• What to work on:
- A) In the article on fielding questions during a job search, what share of people do some experts estimate find new jobs through networking and connections?
- B) Reproduce word for word the part of the job-search article starting with "However, you could" and going on through "the right people.".

• Extract provided:
# # # # #

To make matters worse, there's a certain stigma attached to the whole thing. If you're unemployed, fielding awkward questions from your friends, family, and loved ones about your search can be both infuriating and embarrassing. With each word, you feel criticised and attacked, no matter how well-meaning they may be. Here's how to handle some of those unwelcome inquiries ‒ and maybe get something helpful as well.
"How's the job hunt going so far?"
As innocent as this question may sound, it may make you flinch. When you're absorbed in searching for a job, it can feel all-consuming. You'll spend the majority of the day doing what you can to find and secure your next role. When you finally get some downtime in which to socialise, the last thing you want to talk about is the search.
However, you could use this question to your advantage. Some experts estimate that around 85% of people find new jobs through networking and connections. Respond honestly, but also ask the person whether they have any possible leads. They may know about a recent opening within a business or be able to introduce you to the right people.
"Why don't you take the opportunity to retrain?"
If you've been searching for a new role for quite some time, you might hear this familiar question from those around you. Your initial reaction could be to take offence. You may have never thought of retraining. Equally, you could be insulted by the insinuation that you need to gain extra skills in order to land yourself a job.

# # # # #

• Material provided:

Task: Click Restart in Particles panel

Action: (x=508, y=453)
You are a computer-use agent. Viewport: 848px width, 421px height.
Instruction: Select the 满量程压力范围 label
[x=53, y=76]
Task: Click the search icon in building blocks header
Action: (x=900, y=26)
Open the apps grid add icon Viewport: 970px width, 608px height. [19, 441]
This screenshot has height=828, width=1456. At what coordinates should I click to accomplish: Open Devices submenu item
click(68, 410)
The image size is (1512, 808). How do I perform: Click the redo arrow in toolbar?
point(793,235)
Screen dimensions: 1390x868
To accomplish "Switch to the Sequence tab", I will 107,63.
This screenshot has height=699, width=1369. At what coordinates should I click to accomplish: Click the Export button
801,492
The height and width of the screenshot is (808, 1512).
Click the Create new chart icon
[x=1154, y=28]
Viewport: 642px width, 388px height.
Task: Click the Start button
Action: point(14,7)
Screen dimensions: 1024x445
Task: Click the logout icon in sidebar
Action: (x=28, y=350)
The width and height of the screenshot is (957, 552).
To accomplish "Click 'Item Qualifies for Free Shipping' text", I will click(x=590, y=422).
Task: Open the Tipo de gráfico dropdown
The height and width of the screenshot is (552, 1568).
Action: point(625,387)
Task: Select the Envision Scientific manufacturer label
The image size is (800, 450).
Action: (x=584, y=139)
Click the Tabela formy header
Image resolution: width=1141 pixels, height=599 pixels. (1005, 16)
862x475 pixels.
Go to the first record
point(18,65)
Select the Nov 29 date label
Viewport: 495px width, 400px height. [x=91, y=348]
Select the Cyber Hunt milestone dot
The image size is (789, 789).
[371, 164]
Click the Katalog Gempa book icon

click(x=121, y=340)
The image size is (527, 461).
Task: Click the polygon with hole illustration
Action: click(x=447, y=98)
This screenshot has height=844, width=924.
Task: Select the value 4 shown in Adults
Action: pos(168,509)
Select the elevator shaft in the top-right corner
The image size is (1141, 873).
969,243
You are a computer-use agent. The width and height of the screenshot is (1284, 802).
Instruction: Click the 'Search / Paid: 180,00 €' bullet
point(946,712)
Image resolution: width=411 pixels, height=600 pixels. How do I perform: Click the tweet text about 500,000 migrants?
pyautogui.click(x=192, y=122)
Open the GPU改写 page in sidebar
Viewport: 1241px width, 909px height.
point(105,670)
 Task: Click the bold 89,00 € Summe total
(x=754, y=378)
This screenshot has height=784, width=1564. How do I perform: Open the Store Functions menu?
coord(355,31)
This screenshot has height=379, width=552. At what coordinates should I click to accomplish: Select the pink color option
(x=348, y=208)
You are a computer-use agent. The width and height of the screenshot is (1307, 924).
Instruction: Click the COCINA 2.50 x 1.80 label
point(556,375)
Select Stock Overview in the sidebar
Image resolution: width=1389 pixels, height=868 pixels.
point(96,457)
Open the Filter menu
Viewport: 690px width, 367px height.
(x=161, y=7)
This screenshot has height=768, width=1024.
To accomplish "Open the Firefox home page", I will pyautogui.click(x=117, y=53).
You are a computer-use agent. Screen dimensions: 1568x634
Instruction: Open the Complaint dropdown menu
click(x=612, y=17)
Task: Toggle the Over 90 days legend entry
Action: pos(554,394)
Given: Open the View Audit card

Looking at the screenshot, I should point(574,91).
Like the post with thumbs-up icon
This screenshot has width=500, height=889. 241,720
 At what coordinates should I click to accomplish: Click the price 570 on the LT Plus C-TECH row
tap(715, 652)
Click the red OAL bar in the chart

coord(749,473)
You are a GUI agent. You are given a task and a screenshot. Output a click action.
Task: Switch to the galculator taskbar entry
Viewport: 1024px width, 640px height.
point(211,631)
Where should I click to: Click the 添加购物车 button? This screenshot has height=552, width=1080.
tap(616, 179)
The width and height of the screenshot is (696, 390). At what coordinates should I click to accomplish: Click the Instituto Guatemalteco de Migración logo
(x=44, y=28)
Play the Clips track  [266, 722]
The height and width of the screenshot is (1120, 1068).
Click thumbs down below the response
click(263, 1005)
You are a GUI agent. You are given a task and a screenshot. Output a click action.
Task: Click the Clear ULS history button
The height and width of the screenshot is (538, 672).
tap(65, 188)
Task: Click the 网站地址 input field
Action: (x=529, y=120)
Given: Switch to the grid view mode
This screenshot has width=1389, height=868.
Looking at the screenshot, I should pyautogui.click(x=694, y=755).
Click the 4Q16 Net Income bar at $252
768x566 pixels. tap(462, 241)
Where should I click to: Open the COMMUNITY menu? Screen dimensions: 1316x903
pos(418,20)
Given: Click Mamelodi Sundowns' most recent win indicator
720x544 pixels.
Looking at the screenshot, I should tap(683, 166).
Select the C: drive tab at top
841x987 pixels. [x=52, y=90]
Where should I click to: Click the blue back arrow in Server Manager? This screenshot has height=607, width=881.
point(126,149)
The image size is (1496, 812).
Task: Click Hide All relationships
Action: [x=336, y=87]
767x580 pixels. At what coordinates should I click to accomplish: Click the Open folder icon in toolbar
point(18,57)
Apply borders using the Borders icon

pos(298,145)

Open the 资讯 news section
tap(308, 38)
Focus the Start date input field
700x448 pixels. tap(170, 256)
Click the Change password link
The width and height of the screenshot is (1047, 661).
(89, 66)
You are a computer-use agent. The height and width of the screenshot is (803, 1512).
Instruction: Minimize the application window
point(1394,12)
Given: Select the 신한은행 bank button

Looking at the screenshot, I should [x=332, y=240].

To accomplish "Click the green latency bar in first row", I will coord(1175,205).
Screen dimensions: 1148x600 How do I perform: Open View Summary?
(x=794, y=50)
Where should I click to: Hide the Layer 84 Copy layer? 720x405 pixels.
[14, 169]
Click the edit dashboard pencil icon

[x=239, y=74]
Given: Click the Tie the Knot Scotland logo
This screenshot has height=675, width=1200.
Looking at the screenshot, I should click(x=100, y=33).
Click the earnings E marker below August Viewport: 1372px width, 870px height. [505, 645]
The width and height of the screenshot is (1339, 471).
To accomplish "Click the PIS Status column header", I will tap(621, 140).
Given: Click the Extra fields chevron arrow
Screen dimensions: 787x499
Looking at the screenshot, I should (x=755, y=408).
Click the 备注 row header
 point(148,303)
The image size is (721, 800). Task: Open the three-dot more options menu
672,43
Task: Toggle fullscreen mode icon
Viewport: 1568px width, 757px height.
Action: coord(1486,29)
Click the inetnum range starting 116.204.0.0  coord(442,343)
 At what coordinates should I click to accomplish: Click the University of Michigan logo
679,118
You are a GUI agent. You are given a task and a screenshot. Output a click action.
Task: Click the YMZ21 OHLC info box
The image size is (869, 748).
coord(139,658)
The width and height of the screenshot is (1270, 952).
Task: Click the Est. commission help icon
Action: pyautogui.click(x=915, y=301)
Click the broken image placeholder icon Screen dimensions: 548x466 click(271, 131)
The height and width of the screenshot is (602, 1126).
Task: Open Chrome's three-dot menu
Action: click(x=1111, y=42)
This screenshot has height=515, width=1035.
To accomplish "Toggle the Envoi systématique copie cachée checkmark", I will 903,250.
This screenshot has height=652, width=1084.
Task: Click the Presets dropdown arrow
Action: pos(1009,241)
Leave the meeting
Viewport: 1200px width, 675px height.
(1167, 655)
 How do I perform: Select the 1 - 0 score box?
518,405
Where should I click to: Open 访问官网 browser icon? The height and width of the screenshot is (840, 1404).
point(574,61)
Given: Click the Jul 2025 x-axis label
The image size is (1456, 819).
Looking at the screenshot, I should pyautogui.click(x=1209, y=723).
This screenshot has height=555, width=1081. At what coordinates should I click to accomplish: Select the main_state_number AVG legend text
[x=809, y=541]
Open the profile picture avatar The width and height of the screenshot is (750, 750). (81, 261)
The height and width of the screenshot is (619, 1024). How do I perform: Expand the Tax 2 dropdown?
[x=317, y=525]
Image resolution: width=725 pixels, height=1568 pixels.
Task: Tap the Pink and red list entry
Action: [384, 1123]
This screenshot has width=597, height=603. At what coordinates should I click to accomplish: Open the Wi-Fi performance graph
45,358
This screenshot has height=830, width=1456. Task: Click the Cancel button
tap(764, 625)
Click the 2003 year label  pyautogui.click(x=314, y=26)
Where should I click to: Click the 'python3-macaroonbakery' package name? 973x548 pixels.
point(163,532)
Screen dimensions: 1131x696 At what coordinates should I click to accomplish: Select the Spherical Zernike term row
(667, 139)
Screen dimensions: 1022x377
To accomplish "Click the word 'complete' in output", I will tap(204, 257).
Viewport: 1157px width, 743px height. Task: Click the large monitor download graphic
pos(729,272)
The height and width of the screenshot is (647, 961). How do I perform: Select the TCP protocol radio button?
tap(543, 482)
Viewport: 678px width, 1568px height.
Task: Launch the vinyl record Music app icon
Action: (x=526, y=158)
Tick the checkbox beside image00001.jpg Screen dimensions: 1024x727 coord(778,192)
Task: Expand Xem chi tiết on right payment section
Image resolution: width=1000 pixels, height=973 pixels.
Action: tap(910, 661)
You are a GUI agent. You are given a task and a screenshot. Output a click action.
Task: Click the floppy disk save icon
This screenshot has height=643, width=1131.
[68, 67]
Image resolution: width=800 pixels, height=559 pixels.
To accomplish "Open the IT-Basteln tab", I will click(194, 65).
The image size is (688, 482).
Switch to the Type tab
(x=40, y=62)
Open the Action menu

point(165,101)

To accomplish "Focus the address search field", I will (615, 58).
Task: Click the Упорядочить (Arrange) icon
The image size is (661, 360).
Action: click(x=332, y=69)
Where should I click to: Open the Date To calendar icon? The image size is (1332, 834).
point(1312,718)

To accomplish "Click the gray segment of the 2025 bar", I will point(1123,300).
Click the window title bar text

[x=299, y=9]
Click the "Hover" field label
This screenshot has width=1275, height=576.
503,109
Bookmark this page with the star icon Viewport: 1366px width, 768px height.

# # # # #

• Worked solutions:
- A) Around 85%.

- B)
However, you could use this question to your advantage. Some experts estimate that around 85% of people find new jobs through networking and connections. Respond honestly, but also ask the person whether they have any possible leads. They may know about a recent opening within a business or be able to introduce you to the right people.